Pooling resources to make better diagnoses of rare diseases
By pooling patient data and applying state-of-the art genetic methods, EU-funded research is improving the diagnosis of rare diseases that affect the lives of tens of millions of EU citizens.
© s_l #188023440, 2018. Source: fotolia.com
It is estimated that rare diseases affect more than 30 million people in the EU. However, with potentially between 6 000 and 8 000 rare disease entities, patient populations for each individual rare disease are small and dispersed, which makes international collaboration crucial.
The EU-funded project Solve-RD aims to improve the diagnosis of rare diseases and is starting its work with four core networks of care providers, called European Reference Networks. These have been established to share and enhance the knowledge and resources used for treating rare diseases.
The initial four European Reference Networks involved in the project cover rare neurological diseases: neuromuscular diseases, congenital malformations and intellectual disability, and genetic tumour risk syndromes.
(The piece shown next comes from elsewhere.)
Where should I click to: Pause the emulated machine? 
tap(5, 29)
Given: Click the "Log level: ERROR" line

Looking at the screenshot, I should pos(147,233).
These will add and share their patient data, taking the lead in improving the diagnosis and treatment of these rare diseases. Other European Reference Networks will be included as the project progresses.
Patients with a rare disease generally go through a long and arduous process, often described as a rare disease odyssey, that can last up to 15 years before finding a physician who knows what is actually wrong with them, explains Holm Graessner, managing director of the coordinating entity for the Solve-RD project at the University of Tübingen in Germany. Scientific advances can also take a long time as it is difficult to find sufficient numbers of people with the same rare disease to enable successful research.
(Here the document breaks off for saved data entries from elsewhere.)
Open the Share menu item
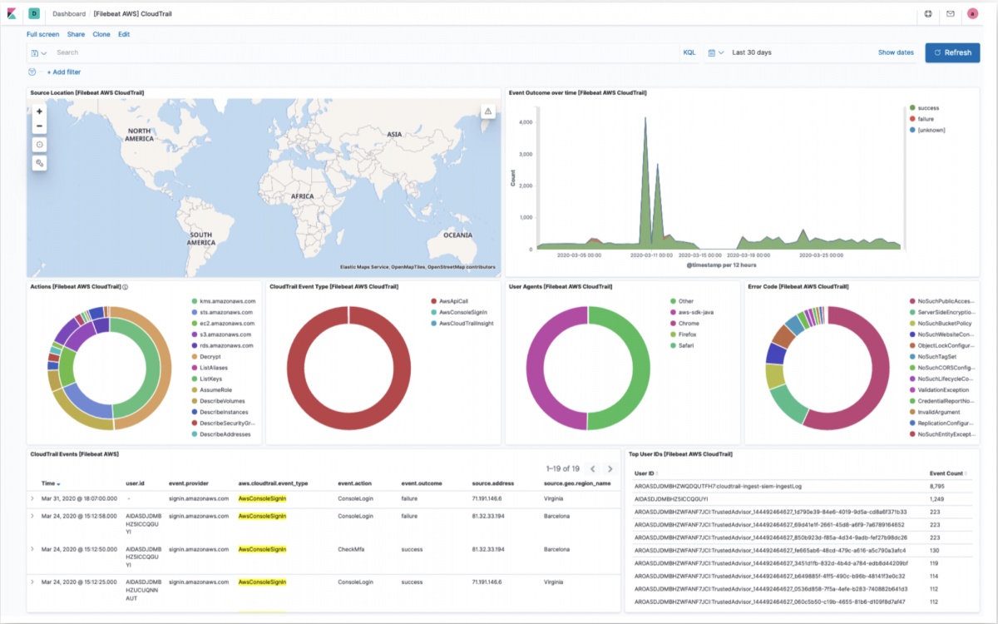Viewport: 998px width, 624px height. pos(76,34)
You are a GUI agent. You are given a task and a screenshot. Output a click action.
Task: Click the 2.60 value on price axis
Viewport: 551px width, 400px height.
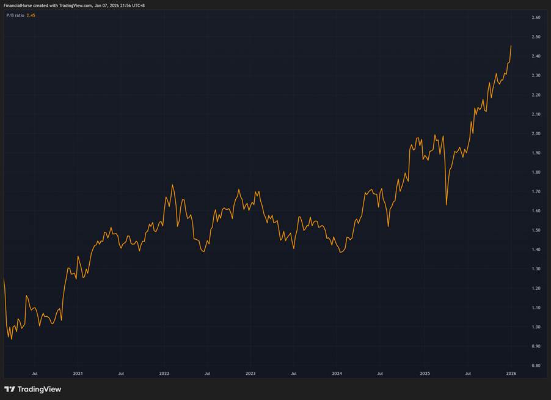(536, 18)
Collectively rare diseases can affect many people, with some perhaps running into hundreds of thousands. However, in recent years, it has become clear that the analysis of a doctor alone does not suffice to diagnose a rare disease. The key is to develop better genetic tests to effectively diagnose rare disease, says Graessner.
Applying genomics and other omic or high-throughput techniques for the molecular characterisation of rare diseases can lead to the development of new types of diagnoses for a large number of undiagnosed rare diseases.
This is where Solve-RD comes in. The academic partners in the project have designed an infrastructure that will enable the coordination and analysis of data generated across Europe on rare diseases.
By combining the existing genetic patient data from all the project collaborators, Solve-RD can greatly increase the chances of finding a second or third patient with the same rare disease. This commitment to share data on rare diseases on this scale is unique, Graessner says.
But Solve-RD will also go further by applying the latest available multi-omics methods. If the DNA data highlights a particular disease the researchers will turn to other tests to investigate genetic functions.
Again, combining the various omics techniques can provide extra information that could ensure the diagnosis of a rare disease. However, the enormous amount of data resulting from this multi-omics approach must be converted into useful, comprehensible information by bioinformatic scientists using smart algorithms. These approaches can include artificial intelligence applications.
The project will expand its work to the remaining 24 European Reference Networks that were set up to improve and harmonise diagnosis and treatment for people suffering from rare diseases.
Using shared knowledge and guidelines, a patient in Romania, for example, will receive the same diagnostics and treatment as a patient in Sweden or Spain, explains Graessner. Solve-RD will have a significant impact on our knowledge and clinical practice when it comes to diagnosing and treating rare diseases in Europe, he concludes.
The project aims to increase diagnostic yield by up to 20 % and anticipates diagnosing some 2 000 currently undiagnosed cases.